YOUR GOAL: Each line below needs to be restated word for word.

Collected data entries
________________________
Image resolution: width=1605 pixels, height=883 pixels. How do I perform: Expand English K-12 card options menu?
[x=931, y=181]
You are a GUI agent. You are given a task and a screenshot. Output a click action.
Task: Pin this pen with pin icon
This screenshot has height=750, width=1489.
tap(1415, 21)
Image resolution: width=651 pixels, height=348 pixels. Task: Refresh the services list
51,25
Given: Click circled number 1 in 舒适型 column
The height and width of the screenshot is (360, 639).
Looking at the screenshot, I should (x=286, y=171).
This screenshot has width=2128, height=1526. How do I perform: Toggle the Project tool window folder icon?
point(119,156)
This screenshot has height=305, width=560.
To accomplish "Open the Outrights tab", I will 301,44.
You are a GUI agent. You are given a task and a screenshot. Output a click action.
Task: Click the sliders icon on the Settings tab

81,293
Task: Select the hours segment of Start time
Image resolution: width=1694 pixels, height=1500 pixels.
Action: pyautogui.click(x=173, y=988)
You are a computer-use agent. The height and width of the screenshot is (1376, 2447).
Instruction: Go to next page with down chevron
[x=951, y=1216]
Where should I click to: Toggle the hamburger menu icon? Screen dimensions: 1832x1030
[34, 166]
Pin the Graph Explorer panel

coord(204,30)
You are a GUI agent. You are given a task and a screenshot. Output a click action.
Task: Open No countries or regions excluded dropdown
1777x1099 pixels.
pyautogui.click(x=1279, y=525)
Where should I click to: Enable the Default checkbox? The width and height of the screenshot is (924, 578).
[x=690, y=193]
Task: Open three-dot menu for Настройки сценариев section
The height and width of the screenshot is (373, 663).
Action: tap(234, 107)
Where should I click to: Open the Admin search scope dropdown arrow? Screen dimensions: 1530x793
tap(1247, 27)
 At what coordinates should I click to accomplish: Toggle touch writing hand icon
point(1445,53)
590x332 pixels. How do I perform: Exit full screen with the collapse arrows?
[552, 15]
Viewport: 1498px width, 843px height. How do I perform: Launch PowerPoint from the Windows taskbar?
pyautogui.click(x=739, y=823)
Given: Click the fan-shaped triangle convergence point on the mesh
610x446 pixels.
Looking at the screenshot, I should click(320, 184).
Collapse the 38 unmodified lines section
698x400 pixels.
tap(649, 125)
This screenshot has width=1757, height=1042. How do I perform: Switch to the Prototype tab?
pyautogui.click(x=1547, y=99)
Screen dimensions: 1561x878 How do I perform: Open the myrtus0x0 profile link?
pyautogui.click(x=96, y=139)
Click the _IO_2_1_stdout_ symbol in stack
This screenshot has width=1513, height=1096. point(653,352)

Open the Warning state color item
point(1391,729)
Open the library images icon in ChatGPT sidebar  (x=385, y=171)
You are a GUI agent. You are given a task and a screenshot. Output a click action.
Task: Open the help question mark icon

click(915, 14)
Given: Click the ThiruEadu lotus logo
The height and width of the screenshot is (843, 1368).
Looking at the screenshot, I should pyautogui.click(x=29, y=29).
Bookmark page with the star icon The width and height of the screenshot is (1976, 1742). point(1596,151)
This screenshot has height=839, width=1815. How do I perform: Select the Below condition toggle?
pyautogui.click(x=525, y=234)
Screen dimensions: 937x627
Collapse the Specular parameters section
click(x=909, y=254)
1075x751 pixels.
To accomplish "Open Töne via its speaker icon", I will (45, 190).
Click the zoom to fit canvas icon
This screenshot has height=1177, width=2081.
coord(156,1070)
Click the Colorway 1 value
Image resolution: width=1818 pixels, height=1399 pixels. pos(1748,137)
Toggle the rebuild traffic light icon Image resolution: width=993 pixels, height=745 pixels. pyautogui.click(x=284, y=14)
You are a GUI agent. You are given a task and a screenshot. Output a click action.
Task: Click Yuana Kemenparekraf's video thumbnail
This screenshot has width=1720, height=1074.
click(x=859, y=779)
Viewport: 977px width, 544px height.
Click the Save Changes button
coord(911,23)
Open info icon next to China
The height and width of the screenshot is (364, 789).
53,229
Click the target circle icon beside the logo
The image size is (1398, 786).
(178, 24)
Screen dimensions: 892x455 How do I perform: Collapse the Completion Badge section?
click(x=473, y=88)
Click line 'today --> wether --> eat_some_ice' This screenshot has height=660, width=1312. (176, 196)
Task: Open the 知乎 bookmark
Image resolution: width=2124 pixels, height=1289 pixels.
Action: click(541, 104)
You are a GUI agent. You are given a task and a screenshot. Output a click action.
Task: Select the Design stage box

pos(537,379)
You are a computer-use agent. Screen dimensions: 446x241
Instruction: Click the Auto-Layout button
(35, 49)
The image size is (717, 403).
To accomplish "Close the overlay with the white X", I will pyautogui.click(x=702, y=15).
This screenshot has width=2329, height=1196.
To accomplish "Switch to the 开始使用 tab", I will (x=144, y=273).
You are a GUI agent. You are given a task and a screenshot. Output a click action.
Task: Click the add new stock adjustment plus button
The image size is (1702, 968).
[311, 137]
________________________
FINISHED EXERCISE:
Image resolution: width=1605 pixels, height=883 pixels. How do I perform: Expand English K-12 card options menu?
[x=931, y=181]
You are a GUI agent. You are given a task and a screenshot. Output a click action.
Task: Pin this pen with pin icon
This screenshot has height=750, width=1489.
tap(1415, 21)
Image resolution: width=651 pixels, height=348 pixels. Task: Refresh the services list
51,25
Given: Click circled number 1 in 舒适型 column
The height and width of the screenshot is (360, 639).
Looking at the screenshot, I should (x=286, y=171).
This screenshot has width=2128, height=1526. How do I perform: Toggle the Project tool window folder icon?
point(119,156)
This screenshot has height=305, width=560.
To accomplish "Open the Outrights tab", I will 301,44.
You are a GUI agent. You are given a task and a screenshot. Output a click action.
Task: Click the sliders icon on the Settings tab

81,293
Task: Select the hours segment of Start time
Image resolution: width=1694 pixels, height=1500 pixels.
Action: pyautogui.click(x=173, y=988)
You are a computer-use agent. The height and width of the screenshot is (1376, 2447).
Instruction: Go to next page with down chevron
[x=951, y=1216]
Where should I click to: Toggle the hamburger menu icon? Screen dimensions: 1832x1030
[34, 166]
Pin the Graph Explorer panel

coord(204,30)
You are a GUI agent. You are given a task and a screenshot. Output a click action.
Task: Open No countries or regions excluded dropdown
1777x1099 pixels.
pyautogui.click(x=1279, y=525)
Where should I click to: Enable the Default checkbox? The width and height of the screenshot is (924, 578).
[x=690, y=193]
Task: Open three-dot menu for Настройки сценариев section
The height and width of the screenshot is (373, 663).
Action: tap(234, 107)
Where should I click to: Open the Admin search scope dropdown arrow? Screen dimensions: 1530x793
tap(1247, 27)
 At what coordinates should I click to accomplish: Toggle touch writing hand icon
point(1445,53)
590x332 pixels. How do I perform: Exit full screen with the collapse arrows?
[552, 15]
Viewport: 1498px width, 843px height. How do I perform: Launch PowerPoint from the Windows taskbar?
pyautogui.click(x=739, y=823)
Given: Click the fan-shaped triangle convergence point on the mesh
610x446 pixels.
Looking at the screenshot, I should click(320, 184).
Collapse the 38 unmodified lines section
698x400 pixels.
tap(649, 125)
This screenshot has width=1757, height=1042. How do I perform: Switch to the Prototype tab?
pyautogui.click(x=1547, y=99)
Screen dimensions: 1561x878 How do I perform: Open the myrtus0x0 profile link?
pyautogui.click(x=96, y=139)
Click the _IO_2_1_stdout_ symbol in stack
This screenshot has width=1513, height=1096. point(653,352)

Open the Warning state color item
point(1391,729)
Open the library images icon in ChatGPT sidebar  (x=385, y=171)
You are a GUI agent. You are given a task and a screenshot. Output a click action.
Task: Open the help question mark icon

click(915, 14)
Given: Click the ThiruEadu lotus logo
The height and width of the screenshot is (843, 1368).
Looking at the screenshot, I should pyautogui.click(x=29, y=29).
Bookmark page with the star icon The width and height of the screenshot is (1976, 1742). point(1596,151)
This screenshot has height=839, width=1815. How do I perform: Select the Below condition toggle?
pyautogui.click(x=525, y=234)
Screen dimensions: 937x627
Collapse the Specular parameters section
click(x=909, y=254)
1075x751 pixels.
To accomplish "Open Töne via its speaker icon", I will (45, 190).
Click the zoom to fit canvas icon
This screenshot has height=1177, width=2081.
coord(156,1070)
Click the Colorway 1 value
Image resolution: width=1818 pixels, height=1399 pixels. pos(1748,137)
Toggle the rebuild traffic light icon Image resolution: width=993 pixels, height=745 pixels. pyautogui.click(x=284, y=14)
You are a GUI agent. You are given a task and a screenshot. Output a click action.
Task: Click Yuana Kemenparekraf's video thumbnail
This screenshot has width=1720, height=1074.
click(x=859, y=779)
Viewport: 977px width, 544px height.
Click the Save Changes button
coord(911,23)
Open info icon next to China
The height and width of the screenshot is (364, 789).
53,229
Click the target circle icon beside the logo
The image size is (1398, 786).
(178, 24)
Screen dimensions: 892x455 How do I perform: Collapse the Completion Badge section?
click(x=473, y=88)
Click line 'today --> wether --> eat_some_ice' This screenshot has height=660, width=1312. (176, 196)
Task: Open the 知乎 bookmark
Image resolution: width=2124 pixels, height=1289 pixels.
Action: click(541, 104)
You are a GUI agent. You are given a task and a screenshot. Output a click action.
Task: Select the Design stage box

pos(537,379)
You are a computer-use agent. Screen dimensions: 446x241
Instruction: Click the Auto-Layout button
(35, 49)
The image size is (717, 403).
To accomplish "Close the overlay with the white X", I will pyautogui.click(x=702, y=15).
This screenshot has width=2329, height=1196.
To accomplish "Switch to the 开始使用 tab", I will (x=144, y=273).
You are a GUI agent. You are given a task and a screenshot. Output a click action.
Task: Click the add new stock adjustment plus button
The image size is (1702, 968).
[311, 137]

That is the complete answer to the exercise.